AustenBlog...she's everywhere

22 June 2006

The Myth of the Demure Jane Austen

Filed under: Jane in the News — Mags @ 12:42 am

Back there again, are we? According to a review of a book on modesty in modern women:

The growing interest in rigid social strictures manifested by the Jane Austen craze tells her that young women are pining for interference as their mothers once pined for liberation, even to the extent of wanting to be nagged and called on the carpet.

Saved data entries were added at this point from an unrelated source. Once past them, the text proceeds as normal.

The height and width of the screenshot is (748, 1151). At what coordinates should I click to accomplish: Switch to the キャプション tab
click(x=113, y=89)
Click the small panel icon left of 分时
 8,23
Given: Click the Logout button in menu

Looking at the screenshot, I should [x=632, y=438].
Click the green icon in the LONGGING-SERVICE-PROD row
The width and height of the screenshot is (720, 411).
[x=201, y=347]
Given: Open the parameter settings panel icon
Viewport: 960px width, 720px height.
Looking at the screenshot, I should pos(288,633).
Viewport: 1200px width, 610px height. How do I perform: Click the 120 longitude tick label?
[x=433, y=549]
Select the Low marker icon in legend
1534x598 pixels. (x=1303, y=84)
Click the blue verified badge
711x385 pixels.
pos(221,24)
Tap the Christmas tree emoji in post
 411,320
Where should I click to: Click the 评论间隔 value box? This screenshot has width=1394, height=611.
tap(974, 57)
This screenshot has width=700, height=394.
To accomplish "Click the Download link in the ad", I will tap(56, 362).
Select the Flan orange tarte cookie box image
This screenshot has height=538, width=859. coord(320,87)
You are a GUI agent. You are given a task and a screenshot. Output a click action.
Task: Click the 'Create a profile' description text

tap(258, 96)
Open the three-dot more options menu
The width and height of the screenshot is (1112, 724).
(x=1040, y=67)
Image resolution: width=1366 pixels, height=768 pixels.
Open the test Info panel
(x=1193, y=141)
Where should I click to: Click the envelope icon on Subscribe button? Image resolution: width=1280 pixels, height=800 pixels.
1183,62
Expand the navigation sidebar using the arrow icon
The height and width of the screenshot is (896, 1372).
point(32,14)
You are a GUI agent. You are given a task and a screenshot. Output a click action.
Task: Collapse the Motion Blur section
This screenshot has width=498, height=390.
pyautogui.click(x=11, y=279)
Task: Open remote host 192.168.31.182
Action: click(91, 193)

Oh, yes. The “Jane Austen craze” doesn’t have anything to do with just plain good stories that speak to women and men from all over the world and all walks of life. We just read them and write about them and spend an hour or more a night posting on this blog about them because we secretly want someone to tell us how to live our life. We haven’t learned anything from reading Jane Austen’s novels, mind, such as learning to trust our own judgment or not to rely on appearances or to think carefully about our actions. We’re just passive receptacles to be pushed this way and that by stronger minds; just like that sweet, demure young lady, Elizabeth Bennet, who wouldn’t dream of decidedly expressing her opinion to someone older and of a higher station, or telling a gentleman precisely what he can do with his very obliging proposal of marriage. Such a nice quiet girl that Lizzy is! And being a rather pretty girl, she’s lucky that Darcy didn’t just ravish her, because she was asking for it, you know.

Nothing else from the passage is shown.